> [Work instruction]: This exercise calls for a copy of every line in the listing below that carries the word "badge".

> [Supplied entries]:

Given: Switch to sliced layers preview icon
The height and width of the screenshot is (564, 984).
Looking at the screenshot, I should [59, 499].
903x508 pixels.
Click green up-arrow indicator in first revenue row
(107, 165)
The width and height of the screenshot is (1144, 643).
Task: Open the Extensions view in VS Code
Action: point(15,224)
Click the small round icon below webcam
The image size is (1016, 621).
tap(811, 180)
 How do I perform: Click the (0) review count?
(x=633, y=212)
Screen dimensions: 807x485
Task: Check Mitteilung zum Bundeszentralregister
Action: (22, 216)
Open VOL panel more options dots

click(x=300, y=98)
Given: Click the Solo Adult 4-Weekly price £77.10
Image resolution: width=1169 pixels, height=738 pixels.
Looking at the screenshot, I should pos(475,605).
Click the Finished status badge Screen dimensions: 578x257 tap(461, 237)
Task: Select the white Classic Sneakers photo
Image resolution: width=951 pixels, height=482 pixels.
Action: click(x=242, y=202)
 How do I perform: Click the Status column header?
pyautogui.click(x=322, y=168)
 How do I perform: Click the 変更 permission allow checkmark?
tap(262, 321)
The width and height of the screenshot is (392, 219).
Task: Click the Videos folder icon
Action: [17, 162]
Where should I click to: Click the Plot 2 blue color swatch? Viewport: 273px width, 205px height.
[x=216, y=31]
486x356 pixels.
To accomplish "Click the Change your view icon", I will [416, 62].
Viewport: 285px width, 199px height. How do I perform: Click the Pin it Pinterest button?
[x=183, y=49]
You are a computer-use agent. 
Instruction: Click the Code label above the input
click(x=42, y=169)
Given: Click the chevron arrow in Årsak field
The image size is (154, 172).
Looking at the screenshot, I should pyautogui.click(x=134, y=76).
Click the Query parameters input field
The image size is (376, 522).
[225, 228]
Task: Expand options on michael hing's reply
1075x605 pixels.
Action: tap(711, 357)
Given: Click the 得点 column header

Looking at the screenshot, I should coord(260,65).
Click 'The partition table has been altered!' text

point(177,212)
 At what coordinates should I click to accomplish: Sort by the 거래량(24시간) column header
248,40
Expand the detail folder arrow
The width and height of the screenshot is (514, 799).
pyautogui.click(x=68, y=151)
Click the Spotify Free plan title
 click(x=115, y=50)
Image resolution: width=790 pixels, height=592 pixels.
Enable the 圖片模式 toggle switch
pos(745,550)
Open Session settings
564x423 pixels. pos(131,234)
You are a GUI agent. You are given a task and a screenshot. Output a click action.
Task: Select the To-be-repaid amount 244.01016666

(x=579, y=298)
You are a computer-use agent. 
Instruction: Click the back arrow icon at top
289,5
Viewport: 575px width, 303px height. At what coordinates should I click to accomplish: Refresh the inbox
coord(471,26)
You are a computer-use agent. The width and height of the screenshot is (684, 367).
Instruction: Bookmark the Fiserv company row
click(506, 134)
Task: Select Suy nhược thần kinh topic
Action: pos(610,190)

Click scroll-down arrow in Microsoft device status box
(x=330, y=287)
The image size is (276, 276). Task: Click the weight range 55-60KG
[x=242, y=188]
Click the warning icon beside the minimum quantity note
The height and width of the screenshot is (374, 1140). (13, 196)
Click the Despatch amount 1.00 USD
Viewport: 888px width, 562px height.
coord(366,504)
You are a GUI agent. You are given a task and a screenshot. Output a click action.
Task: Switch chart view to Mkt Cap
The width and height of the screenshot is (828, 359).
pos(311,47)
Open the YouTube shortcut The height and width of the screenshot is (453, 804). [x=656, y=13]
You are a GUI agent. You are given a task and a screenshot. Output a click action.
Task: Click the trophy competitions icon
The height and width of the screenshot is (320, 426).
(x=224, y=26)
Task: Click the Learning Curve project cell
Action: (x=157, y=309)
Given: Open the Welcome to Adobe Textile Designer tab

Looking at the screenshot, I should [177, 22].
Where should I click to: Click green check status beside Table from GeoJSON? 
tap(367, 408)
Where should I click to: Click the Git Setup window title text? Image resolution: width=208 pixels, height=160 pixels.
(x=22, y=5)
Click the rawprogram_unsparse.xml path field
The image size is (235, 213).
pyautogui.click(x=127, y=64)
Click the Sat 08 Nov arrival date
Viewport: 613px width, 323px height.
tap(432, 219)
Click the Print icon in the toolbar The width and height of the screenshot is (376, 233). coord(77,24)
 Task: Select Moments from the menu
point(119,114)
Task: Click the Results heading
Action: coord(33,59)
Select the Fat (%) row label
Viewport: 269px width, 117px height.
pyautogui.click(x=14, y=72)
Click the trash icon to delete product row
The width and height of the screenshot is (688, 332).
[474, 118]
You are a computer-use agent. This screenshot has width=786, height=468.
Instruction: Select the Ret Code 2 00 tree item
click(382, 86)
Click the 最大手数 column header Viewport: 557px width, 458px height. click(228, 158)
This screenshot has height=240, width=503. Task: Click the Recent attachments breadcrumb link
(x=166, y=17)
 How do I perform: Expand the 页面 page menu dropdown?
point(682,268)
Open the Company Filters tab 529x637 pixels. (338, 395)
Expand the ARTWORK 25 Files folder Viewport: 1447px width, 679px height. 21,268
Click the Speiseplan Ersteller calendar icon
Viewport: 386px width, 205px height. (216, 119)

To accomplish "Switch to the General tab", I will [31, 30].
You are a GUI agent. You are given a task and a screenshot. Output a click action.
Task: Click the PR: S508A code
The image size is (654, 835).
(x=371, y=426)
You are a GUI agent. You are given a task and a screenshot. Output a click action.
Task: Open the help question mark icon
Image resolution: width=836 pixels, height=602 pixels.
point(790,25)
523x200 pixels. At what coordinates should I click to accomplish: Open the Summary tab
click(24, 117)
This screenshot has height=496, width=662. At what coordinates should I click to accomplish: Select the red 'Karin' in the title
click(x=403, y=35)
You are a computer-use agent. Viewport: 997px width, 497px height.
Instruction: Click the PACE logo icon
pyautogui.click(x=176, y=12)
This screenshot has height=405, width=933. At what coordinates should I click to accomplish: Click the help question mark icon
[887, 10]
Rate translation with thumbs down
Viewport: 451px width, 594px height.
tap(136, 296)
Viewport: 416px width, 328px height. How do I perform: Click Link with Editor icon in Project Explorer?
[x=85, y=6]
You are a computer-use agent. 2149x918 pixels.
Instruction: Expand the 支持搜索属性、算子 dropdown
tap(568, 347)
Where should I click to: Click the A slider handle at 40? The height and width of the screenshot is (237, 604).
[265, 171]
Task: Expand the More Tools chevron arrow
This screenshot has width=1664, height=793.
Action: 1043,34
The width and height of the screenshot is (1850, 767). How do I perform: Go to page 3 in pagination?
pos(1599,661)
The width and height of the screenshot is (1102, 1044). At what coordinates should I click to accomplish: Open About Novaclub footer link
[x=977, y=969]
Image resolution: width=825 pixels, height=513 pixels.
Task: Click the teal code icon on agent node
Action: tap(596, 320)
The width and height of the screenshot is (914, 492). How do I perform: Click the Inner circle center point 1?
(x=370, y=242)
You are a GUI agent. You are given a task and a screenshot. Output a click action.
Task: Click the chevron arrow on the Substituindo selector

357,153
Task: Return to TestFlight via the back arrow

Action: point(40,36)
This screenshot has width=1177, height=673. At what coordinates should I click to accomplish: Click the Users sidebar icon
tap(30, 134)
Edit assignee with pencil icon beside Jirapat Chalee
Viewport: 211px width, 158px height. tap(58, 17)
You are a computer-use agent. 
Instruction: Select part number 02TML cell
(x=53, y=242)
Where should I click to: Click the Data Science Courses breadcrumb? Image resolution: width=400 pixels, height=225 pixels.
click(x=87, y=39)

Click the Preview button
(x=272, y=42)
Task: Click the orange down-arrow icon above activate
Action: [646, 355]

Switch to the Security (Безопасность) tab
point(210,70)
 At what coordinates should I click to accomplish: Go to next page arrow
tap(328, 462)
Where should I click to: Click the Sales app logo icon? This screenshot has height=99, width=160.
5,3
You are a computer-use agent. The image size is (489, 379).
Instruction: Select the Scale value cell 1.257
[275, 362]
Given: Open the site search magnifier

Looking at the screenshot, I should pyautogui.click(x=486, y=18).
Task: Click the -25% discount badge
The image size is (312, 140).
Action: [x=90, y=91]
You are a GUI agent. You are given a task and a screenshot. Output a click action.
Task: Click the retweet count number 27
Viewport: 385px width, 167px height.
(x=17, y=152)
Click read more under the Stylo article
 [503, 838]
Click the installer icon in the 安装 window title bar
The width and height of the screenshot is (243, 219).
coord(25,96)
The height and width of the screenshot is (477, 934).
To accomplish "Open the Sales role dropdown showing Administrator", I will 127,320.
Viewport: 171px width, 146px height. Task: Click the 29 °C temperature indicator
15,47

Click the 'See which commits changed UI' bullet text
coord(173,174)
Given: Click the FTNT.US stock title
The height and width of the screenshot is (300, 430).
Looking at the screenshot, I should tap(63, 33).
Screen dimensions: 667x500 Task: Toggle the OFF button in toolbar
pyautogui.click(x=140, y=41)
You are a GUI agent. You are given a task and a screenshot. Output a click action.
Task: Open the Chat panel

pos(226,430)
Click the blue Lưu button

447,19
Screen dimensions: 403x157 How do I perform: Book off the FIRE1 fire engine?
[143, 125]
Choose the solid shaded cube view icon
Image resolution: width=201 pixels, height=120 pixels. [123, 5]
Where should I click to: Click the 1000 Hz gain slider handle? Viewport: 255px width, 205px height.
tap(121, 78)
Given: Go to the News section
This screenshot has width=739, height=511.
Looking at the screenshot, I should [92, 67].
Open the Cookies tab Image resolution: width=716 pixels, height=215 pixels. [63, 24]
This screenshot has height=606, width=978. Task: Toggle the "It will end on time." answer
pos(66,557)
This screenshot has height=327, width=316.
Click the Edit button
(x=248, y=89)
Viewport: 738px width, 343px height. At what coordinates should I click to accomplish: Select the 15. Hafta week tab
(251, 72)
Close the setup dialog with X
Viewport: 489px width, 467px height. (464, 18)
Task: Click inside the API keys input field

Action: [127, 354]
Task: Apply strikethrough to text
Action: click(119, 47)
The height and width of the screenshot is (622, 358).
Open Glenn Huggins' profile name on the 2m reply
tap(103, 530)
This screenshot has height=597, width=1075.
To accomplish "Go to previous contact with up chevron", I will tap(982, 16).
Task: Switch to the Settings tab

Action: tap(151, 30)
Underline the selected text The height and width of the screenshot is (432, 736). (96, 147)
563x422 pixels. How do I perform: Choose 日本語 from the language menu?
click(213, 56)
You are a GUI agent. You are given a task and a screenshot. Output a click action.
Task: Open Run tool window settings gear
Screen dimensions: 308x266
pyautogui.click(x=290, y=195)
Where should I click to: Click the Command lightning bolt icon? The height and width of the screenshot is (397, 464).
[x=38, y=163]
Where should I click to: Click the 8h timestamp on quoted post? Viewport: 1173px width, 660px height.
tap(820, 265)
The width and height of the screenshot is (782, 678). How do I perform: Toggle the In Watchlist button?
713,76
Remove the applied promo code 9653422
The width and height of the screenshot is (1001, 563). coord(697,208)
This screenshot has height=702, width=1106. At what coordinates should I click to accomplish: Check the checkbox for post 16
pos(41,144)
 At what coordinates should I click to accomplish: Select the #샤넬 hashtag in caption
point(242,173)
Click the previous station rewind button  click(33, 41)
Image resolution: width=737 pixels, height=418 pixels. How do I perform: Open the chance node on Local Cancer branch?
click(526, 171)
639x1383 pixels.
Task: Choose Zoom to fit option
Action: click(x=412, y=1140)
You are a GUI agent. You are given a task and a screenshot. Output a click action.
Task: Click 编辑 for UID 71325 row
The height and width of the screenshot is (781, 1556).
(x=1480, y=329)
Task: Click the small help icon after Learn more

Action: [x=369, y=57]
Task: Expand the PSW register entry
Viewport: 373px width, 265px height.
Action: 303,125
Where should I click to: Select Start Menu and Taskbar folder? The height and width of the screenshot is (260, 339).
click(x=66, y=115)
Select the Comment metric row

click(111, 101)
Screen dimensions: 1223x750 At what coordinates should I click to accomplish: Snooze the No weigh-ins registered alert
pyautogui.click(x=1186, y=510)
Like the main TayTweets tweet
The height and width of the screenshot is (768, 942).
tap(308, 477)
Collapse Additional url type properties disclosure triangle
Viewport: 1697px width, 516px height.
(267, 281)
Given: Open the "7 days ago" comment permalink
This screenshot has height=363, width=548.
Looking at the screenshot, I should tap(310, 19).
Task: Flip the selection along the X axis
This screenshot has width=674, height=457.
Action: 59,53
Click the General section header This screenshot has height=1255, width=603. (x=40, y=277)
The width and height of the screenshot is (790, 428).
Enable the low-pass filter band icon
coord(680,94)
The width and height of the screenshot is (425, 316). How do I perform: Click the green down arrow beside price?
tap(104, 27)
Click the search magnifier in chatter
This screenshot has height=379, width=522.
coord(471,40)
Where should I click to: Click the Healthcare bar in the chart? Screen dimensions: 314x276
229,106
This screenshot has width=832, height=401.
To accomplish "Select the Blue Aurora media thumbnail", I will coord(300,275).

> [Problem solution]:
Click the Finished status badge Screen dimensions: 578x257 tap(461, 237)
Task: Click the -25% discount badge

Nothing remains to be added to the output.